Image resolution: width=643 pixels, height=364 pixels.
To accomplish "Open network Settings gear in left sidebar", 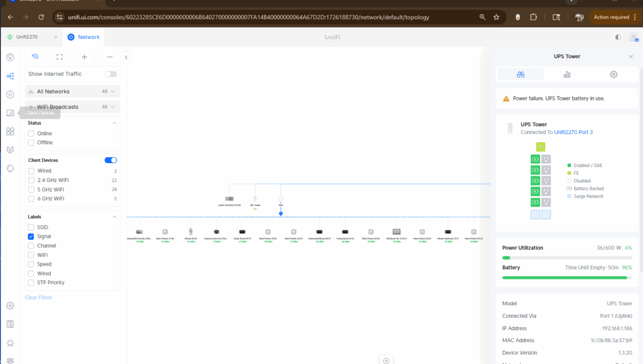I will coord(10,306).
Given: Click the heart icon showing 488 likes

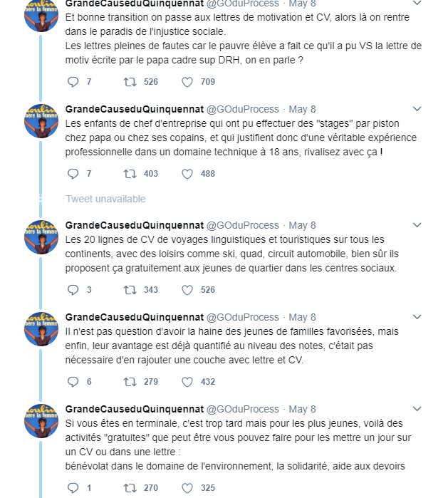Looking at the screenshot, I should point(187,173).
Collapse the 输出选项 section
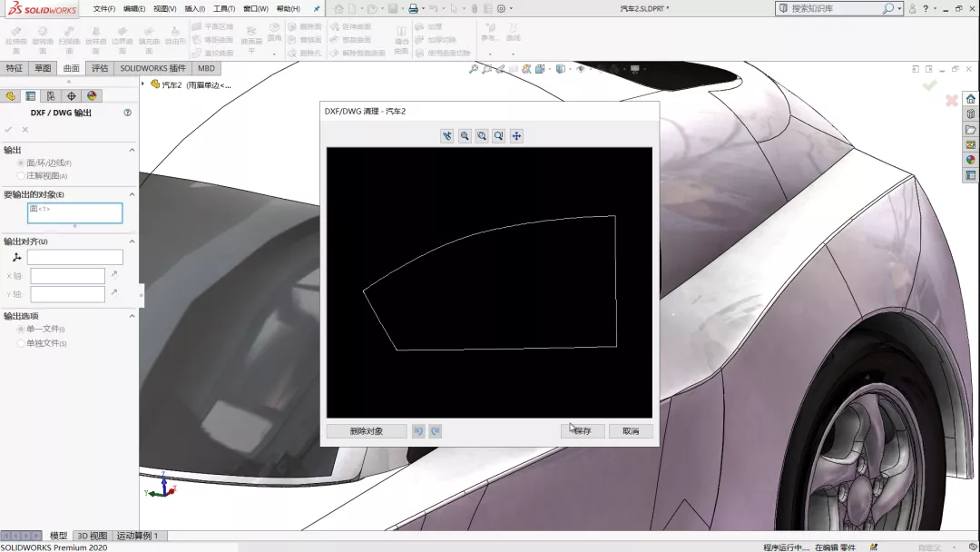 click(x=132, y=316)
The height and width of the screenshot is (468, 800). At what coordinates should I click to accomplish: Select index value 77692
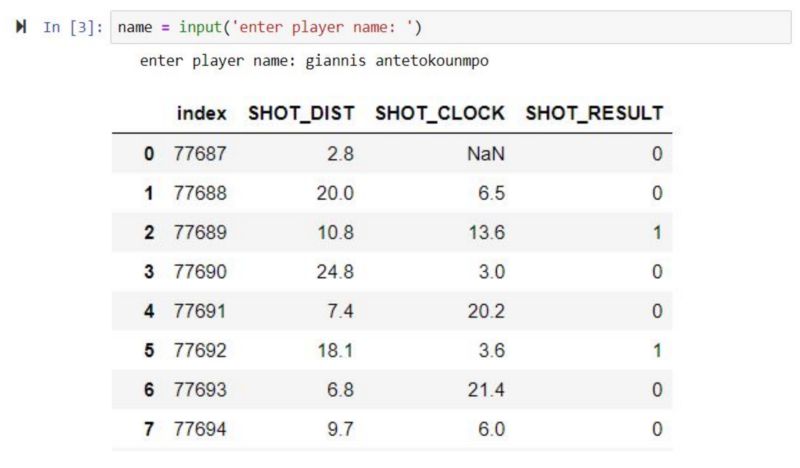click(x=201, y=350)
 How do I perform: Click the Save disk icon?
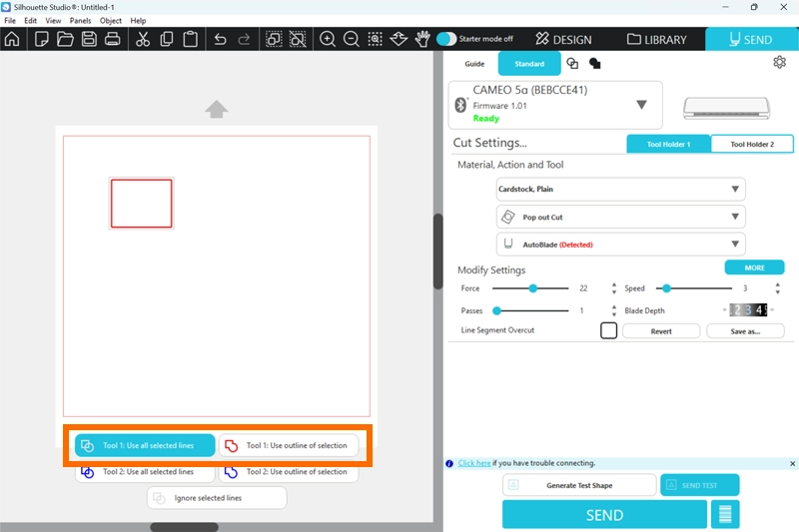[x=89, y=40]
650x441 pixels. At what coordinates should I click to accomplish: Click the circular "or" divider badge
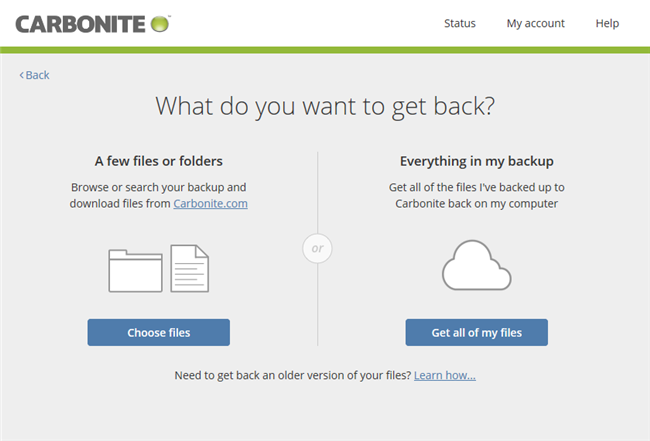(x=317, y=247)
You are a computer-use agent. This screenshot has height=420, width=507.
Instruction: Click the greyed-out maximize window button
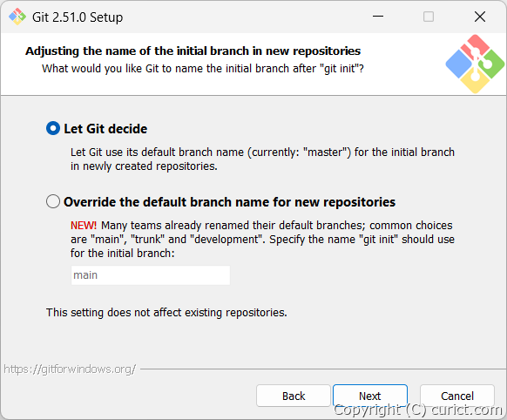coord(429,17)
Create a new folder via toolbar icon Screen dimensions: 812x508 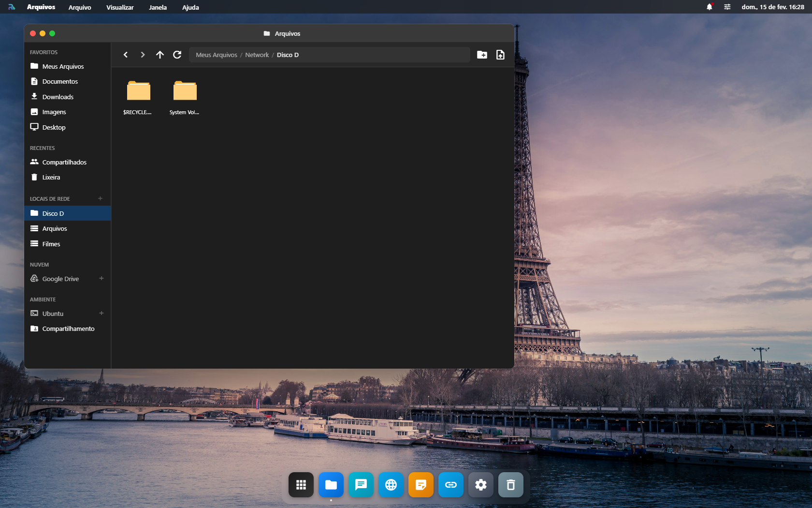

Exercise description: The expected output is exactly the lines from the one containing "How do I perform: Click the Save disk icon?" through the last line of the listing, both included, with every picture left out.

Task output:
 How do I perform: Click the Save disk icon?
[x=89, y=40]
650x441 pixels. At what coordinates should I click to accomplish: Click the circular "or" divider badge
(x=317, y=247)
You are a computer-use agent. This screenshot has height=420, width=507.
Instruction: Click the greyed-out maximize window button
coord(429,17)
Create a new folder via toolbar icon Screen dimensions: 812x508 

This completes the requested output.